The task — Which lines of the data include the string "team"? List them all.

Data for analysis —
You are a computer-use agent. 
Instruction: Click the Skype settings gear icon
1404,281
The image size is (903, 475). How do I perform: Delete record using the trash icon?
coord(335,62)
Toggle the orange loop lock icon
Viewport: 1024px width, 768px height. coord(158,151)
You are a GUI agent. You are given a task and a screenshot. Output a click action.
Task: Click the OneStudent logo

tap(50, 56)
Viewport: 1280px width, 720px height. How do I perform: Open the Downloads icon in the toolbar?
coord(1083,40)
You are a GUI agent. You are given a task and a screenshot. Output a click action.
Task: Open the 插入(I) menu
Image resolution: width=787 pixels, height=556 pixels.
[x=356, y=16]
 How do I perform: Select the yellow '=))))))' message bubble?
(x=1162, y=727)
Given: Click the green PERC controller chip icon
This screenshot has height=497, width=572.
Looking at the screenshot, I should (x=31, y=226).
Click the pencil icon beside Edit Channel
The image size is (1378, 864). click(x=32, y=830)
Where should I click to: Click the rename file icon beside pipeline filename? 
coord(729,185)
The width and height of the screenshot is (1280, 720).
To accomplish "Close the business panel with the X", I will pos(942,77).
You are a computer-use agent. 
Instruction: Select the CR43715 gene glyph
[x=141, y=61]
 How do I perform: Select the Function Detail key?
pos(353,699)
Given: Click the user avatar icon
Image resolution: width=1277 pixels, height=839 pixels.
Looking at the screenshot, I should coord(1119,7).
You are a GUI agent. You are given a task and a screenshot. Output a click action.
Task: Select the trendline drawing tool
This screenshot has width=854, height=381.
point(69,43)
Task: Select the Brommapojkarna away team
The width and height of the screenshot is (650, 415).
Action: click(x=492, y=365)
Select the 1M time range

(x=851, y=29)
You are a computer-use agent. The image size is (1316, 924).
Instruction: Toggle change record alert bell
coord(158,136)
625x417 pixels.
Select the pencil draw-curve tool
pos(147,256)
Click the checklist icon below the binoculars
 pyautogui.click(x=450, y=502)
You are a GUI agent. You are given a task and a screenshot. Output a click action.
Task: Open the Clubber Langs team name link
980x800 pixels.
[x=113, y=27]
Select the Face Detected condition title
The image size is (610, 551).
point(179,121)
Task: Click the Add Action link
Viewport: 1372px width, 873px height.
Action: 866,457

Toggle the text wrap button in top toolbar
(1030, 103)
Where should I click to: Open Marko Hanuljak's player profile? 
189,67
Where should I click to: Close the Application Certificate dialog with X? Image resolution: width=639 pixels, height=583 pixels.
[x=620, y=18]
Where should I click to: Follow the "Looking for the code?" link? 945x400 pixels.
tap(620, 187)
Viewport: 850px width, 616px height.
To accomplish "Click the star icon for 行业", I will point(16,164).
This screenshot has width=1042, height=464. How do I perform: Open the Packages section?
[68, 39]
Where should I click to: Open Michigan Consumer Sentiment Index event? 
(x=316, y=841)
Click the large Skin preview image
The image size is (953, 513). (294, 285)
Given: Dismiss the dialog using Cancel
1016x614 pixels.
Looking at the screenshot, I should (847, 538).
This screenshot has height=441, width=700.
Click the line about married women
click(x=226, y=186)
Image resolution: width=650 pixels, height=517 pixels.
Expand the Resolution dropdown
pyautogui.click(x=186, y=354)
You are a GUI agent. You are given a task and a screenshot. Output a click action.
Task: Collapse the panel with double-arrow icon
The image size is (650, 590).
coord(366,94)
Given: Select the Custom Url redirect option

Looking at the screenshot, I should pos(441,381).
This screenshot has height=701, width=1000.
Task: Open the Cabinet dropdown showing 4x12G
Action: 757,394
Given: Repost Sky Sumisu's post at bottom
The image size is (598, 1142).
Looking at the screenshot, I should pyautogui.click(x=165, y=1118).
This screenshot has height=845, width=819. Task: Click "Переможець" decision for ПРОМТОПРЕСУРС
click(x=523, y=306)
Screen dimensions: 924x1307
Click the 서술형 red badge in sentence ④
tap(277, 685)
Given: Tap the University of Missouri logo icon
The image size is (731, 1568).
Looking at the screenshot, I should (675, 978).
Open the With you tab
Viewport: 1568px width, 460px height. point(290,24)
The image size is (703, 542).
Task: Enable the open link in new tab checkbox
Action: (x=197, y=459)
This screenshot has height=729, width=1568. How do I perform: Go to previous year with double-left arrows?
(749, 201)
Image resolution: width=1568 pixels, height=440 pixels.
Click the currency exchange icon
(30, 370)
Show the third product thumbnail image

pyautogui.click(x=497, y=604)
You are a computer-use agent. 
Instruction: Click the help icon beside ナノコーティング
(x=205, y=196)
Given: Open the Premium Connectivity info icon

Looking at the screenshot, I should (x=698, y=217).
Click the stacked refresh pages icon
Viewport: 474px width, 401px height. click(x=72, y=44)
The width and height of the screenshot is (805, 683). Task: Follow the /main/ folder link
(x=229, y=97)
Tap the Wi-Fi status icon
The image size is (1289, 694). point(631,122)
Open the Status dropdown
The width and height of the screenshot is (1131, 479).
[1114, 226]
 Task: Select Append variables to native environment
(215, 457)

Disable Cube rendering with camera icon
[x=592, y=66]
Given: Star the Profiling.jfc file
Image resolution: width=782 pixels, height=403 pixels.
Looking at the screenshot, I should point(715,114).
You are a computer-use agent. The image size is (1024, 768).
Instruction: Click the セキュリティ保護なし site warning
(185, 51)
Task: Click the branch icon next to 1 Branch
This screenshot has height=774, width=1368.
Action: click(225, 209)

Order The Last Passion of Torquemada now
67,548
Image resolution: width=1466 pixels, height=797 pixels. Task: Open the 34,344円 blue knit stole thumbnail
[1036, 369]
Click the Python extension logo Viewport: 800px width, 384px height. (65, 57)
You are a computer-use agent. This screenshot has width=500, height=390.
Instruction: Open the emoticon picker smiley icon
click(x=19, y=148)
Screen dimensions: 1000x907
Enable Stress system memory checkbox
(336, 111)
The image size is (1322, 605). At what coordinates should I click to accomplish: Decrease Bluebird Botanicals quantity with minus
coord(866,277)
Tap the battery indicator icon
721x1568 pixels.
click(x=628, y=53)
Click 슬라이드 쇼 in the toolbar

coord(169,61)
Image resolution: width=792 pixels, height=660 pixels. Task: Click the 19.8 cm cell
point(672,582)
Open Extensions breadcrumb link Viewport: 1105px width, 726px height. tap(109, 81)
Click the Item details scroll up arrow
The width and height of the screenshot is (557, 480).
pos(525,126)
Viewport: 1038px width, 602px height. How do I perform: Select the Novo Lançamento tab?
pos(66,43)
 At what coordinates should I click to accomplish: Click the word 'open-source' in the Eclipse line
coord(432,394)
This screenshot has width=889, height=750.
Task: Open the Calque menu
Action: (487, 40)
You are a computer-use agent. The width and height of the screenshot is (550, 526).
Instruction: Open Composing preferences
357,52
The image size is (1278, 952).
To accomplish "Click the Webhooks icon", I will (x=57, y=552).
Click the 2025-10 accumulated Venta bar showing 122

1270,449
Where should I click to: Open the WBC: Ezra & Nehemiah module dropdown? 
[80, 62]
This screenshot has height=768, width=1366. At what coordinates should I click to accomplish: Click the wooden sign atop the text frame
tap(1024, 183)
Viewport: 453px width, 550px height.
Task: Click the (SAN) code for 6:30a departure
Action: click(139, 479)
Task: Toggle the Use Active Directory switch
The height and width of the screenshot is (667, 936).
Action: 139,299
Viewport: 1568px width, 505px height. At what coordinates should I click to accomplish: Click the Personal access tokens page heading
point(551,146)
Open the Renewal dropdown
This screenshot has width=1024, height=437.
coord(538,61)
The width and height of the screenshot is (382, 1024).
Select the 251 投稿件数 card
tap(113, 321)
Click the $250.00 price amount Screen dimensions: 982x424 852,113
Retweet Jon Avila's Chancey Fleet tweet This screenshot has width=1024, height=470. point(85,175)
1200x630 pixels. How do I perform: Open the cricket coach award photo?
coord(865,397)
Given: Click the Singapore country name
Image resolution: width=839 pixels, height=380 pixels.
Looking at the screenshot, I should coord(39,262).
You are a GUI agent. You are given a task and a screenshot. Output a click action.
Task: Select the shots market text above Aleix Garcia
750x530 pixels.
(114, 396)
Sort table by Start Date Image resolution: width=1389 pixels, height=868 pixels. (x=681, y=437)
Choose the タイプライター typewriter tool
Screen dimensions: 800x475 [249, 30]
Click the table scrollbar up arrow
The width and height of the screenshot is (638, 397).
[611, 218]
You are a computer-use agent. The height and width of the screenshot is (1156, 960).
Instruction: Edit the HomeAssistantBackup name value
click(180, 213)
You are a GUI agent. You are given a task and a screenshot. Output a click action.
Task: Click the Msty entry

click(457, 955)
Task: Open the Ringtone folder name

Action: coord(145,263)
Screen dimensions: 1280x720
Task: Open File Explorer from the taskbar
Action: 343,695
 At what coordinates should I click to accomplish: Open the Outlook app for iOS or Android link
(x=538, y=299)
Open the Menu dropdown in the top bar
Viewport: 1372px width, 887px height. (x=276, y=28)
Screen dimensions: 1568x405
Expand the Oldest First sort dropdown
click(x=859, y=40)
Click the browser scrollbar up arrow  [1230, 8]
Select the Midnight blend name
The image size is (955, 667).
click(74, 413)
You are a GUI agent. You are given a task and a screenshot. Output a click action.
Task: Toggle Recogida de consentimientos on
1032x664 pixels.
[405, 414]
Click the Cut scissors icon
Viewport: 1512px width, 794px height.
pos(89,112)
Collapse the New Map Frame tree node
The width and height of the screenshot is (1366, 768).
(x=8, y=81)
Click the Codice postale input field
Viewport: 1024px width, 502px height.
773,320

Exercise output —
Task: Select the Brommapojkarna away team
Task: Open the Clubber Langs team name link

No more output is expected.